Automation complacency is a documented phenomenon in aviation and nuclear safety. The question is whether AI in knowledge work follows the same pattern. When the system handles the routine, the human stops practicing judgment. That's a risk that doesn't show up in productivity metrics.
Readings
Articles, papers, and references that shaped my thinking. Grouped by theme, annotated with why I saved them.
AI Governance & Security
Semantic drift and behavioral drift in production AI systems. The quiet failure mode: the model's outputs shift over time while the inputs look the same. Most monitoring frameworks don't catch this. Accountability requires seeing what you can't easily instrument.
Deloitte names five enterprise blockers for scaling AI agents: explainability, auditability, hallucination, orchestration complexity, and regulatory exposure. The framing that stuck -- governance isn't a layer you add after deployment. It's an architectural decision made at design time.
The same pattern that created shadow IT in the 2000s is playing out again with AI tools. Employees adopt tools the organization hasn't vetted, data flows to platforms no one agreed to, and audit trails disappear. The solution isn't prohibition -- it's governance that moves at the speed of adoption.
A practical architecture for using multi-agent systems to automate cybersecurity risk assessment for SMBs. The interesting part is the decomposition -- different agents handle different risk domains, with a coordinator synthesizing the output. Applies directly to what a private AI appliance could do for a Canadian firm with no dedicated security staff.
The UK data regulator working through what autonomous agents mean for accountability. The core question -- who is responsible when an agent makes a decision -- doesn't have a clean answer yet. Worth watching as a signal for where PIPEDA enforcement is heading.

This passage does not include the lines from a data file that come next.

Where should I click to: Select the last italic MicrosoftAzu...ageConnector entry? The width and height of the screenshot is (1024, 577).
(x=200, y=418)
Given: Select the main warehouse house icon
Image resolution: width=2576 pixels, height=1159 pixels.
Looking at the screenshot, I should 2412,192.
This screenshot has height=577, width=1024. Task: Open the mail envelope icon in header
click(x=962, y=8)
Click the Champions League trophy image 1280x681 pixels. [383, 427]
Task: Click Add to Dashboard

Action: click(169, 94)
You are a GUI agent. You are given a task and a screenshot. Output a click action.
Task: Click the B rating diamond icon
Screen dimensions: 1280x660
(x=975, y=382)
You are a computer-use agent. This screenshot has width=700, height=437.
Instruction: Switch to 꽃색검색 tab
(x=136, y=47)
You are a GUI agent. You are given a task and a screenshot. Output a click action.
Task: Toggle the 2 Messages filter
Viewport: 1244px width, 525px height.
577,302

Private AI & Data Sovereignty
On-device voice AI that never sends audio to a cloud server. Runs on Apple Silicon. The implication for regulated industries -- healthcare, legal, financial -- is clear: voice interaction without cross-border data exposure. The technical barrier is lower than most people assume.
AI-native applications don't need 40 SaaS integrations. The consolidation argument: if a model can do what five tools did, the subscription stack collapses. For SMBs, this creates a window to build on a smaller, more controllable foundation -- which is what private AI infrastructure is for.
AI Agents & Architecture
Evolution Strategies as an alternative to backpropagation for training large models. The practical upshot: models trained without gradients can use discrete weights and non-differentiable objectives, which opens the door to training on hardware that can't run backprop at scale. A quiet shift in what 'training' means at the edge.
The continual learning problem: current AI systems can't update their knowledge without catastrophic forgetting. Each new capability requires retraining from scratch. LeCun's framing -- we're missing a fundamental architectural component -- is worth sitting with. The models we deploy today are snapshots, not learners.
750,000 experiments showing that LLMs don't parse code structurally -- they pattern-match on token sequences. The failure modes are specific and predictable. For anyone using AI for code review or security analysis, this changes what you can trust it to catch.
Context -- not model capability -- becomes the competitive moat. Whoever owns the graph of relationships between entities in a domain controls the quality of AI output in that domain. This is the architectural argument for why enterprise AI is hard to commoditize.
The framing that stuck: AI will eventually research itself faster than humans can. The first-order implication is obvious. The second-order one is more interesting -- what happens to human expertise when the loop closes? Karpathy is unusually honest about what he doesn't know.
Prompt injection at scale is not an academic problem. When agents have persistent memory and tool access, a single malicious input can propagate across sessions and systems. The attack surface grows non-linearly with agent autonomy.
Future of Work & Engineering
A granular framework for thinking about which tasks AI touches, not which job titles. Exposure varies enormously within the same role. The nuance matters for planning -- the question isn't 'will my job exist' but 'which parts of my day are changing and when'.
The data contradicts the displacement narrative: software engineering job postings up ~11% year-over-year in early 2026. AI automates the mechanical parts, which historically increases demand for people who can design and reason about systems. Every previous wave followed the same pattern.